**Task statement**
Below is a set of records. Repeat all of them exactly.

**Recorded data**
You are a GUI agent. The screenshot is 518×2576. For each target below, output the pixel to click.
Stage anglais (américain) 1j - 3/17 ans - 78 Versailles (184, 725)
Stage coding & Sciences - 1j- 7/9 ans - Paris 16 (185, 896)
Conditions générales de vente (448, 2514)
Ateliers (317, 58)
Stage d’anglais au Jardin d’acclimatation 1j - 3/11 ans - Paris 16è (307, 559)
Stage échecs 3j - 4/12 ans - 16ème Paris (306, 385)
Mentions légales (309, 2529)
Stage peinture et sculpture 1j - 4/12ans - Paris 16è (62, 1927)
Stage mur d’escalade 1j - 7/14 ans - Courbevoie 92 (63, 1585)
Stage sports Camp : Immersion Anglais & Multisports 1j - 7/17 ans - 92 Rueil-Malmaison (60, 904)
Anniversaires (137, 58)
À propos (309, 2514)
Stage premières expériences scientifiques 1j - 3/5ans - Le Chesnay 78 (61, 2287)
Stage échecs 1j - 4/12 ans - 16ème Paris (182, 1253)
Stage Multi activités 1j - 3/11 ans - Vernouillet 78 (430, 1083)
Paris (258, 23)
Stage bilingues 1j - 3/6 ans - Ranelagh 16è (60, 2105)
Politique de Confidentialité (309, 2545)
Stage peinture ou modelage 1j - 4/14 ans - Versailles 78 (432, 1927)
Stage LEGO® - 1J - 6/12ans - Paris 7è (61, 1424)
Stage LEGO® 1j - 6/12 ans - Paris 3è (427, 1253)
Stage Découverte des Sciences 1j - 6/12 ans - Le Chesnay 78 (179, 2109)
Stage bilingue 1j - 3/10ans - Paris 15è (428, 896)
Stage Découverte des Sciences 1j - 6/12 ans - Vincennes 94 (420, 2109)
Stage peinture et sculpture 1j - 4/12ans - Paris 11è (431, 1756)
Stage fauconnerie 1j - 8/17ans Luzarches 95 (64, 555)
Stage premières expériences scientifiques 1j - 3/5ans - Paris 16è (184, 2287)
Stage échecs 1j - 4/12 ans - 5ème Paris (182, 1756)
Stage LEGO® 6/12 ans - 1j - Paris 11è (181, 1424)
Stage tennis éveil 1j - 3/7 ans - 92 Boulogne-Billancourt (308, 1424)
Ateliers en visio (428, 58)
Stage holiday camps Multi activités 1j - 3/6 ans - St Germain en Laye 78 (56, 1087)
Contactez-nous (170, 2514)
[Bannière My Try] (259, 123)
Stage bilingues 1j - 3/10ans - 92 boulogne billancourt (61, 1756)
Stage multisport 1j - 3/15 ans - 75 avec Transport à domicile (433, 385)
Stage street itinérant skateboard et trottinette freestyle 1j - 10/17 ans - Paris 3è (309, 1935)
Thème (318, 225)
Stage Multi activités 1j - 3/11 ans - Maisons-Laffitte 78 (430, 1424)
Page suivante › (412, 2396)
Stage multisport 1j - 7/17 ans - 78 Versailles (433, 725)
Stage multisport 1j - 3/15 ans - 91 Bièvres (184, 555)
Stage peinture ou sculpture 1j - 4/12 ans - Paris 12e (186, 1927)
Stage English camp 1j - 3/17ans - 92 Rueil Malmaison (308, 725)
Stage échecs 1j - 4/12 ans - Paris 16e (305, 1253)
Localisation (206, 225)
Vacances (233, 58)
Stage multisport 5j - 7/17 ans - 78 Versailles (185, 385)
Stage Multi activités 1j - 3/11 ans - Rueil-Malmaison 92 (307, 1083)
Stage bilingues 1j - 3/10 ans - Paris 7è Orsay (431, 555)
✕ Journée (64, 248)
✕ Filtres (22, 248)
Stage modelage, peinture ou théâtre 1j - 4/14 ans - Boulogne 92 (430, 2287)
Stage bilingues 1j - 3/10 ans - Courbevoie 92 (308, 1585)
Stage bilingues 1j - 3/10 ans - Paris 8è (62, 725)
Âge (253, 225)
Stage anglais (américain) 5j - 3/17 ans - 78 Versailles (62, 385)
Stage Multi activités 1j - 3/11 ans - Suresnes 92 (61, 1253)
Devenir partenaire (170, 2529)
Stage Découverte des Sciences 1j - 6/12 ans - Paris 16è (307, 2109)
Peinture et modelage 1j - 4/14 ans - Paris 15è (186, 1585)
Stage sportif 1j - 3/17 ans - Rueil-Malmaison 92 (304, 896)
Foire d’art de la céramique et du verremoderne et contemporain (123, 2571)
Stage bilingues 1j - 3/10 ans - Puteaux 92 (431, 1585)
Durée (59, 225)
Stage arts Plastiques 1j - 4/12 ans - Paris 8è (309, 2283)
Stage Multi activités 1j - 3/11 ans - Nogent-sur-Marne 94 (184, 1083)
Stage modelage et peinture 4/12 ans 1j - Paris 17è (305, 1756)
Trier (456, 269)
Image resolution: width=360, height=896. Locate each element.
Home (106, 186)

**Output**
You are a GUI agent. The screenshot is 518×2576. For each target below, output the pixel to click.
Stage anglais (américain) 1j - 3/17 ans - 78 Versailles (184, 725)
Stage coding & Sciences - 1j- 7/9 ans - Paris 16 (185, 896)
Conditions générales de vente (448, 2514)
Ateliers (317, 58)
Stage d’anglais au Jardin d’acclimatation 1j - 3/11 ans - Paris 16è (307, 559)
Stage échecs 3j - 4/12 ans - 16ème Paris (306, 385)
Mentions légales (309, 2529)
Stage peinture et sculpture 1j - 4/12ans - Paris 16è (62, 1927)
Stage mur d’escalade 1j - 7/14 ans - Courbevoie 92 (63, 1585)
Stage sports Camp : Immersion Anglais & Multisports 1j - 7/17 ans - 92 Rueil-Malmaison (60, 904)
Anniversaires (137, 58)
À propos (309, 2514)
Stage premières expériences scientifiques 1j - 3/5ans - Le Chesnay 78 (61, 2287)
Stage échecs 1j - 4/12 ans - 16ème Paris (182, 1253)
Stage Multi activités 1j - 3/11 ans - Vernouillet 78 (430, 1083)
Paris (258, 23)
Stage bilingues 1j - 3/6 ans - Ranelagh 16è (60, 2105)
Politique de Confidentialité (309, 2545)
Stage peinture ou modelage 1j - 4/14 ans - Versailles 78 (432, 1927)
Stage LEGO® - 1J - 6/12ans - Paris 7è (61, 1424)
Stage LEGO® 1j - 6/12 ans - Paris 3è (427, 1253)
Stage Découverte des Sciences 1j - 6/12 ans - Le Chesnay 78 (179, 2109)
Stage bilingue 1j - 3/10ans - Paris 15è (428, 896)
Stage Découverte des Sciences 1j - 6/12 ans - Vincennes 94 (420, 2109)
Stage peinture et sculpture 1j - 4/12ans - Paris 11è (431, 1756)
Stage fauconnerie 1j - 8/17ans Luzarches 95 (64, 555)
Stage premières expériences scientifiques 1j - 3/5ans - Paris 16è (184, 2287)
Stage échecs 1j - 4/12 ans - 5ème Paris (182, 1756)
Stage LEGO® 6/12 ans - 1j - Paris 11è (181, 1424)
Stage tennis éveil 1j - 3/7 ans - 92 Boulogne-Billancourt (308, 1424)
Ateliers en visio (428, 58)
Stage holiday camps Multi activités 1j - 3/6 ans - St Germain en Laye 78 (56, 1087)
Contactez-nous (170, 2514)
[Bannière My Try] (259, 123)
Stage bilingues 1j - 3/10ans - 92 boulogne billancourt (61, 1756)
Stage multisport 1j - 3/15 ans - 75 avec Transport à domicile (433, 385)
Stage street itinérant skateboard et trottinette freestyle 1j - 10/17 ans - Paris 3è (309, 1935)
Thème (318, 225)
Stage Multi activités 1j - 3/11 ans - Maisons-Laffitte 78 (430, 1424)
Page suivante › (412, 2396)
Stage multisport 1j - 7/17 ans - 78 Versailles (433, 725)
Stage multisport 1j - 3/15 ans - 91 Bièvres (184, 555)
Stage peinture ou sculpture 1j - 4/12 ans - Paris 12e (186, 1927)
Stage English camp 1j - 3/17ans - 92 Rueil Malmaison (308, 725)
Stage échecs 1j - 4/12 ans - Paris 16e (305, 1253)
Localisation (206, 225)
Vacances (233, 58)
Stage multisport 5j - 7/17 ans - 78 Versailles (185, 385)
Stage Multi activités 1j - 3/11 ans - Rueil-Malmaison 92 (307, 1083)
Stage bilingues 1j - 3/10 ans - Paris 7è Orsay (431, 555)
✕ Journée (64, 248)
✕ Filtres (22, 248)
Stage modelage, peinture ou théâtre 1j - 4/14 ans - Boulogne 92 (430, 2287)
Stage bilingues 1j - 3/10 ans - Courbevoie 92 (308, 1585)
Stage bilingues 1j - 3/10 ans - Paris 8è (62, 725)
Âge (253, 225)
Stage anglais (américain) 5j - 3/17 ans - 78 Versailles (62, 385)
Stage Multi activités 1j - 3/11 ans - Suresnes 92 (61, 1253)
Devenir partenaire (170, 2529)
Stage Découverte des Sciences 1j - 6/12 ans - Paris 16è (307, 2109)
Peinture et modelage 1j - 4/14 ans - Paris 15è (186, 1585)
Stage sportif 1j - 3/17 ans - Rueil-Malmaison 92 (304, 896)
Foire d’art de la céramique et du verremoderne et contemporain (123, 2571)
Stage bilingues 1j - 3/10 ans - Puteaux 92 (431, 1585)
Durée (59, 225)
Stage arts Plastiques 1j - 4/12 ans - Paris 8è (309, 2283)
Stage Multi activités 1j - 3/11 ans - Nogent-sur-Marne 94 (184, 1083)
Stage modelage et peinture 4/12 ans 1j - Paris 17è (305, 1756)
Trier (456, 269)
Image resolution: width=360, height=896. Locate each element.
Home (106, 186)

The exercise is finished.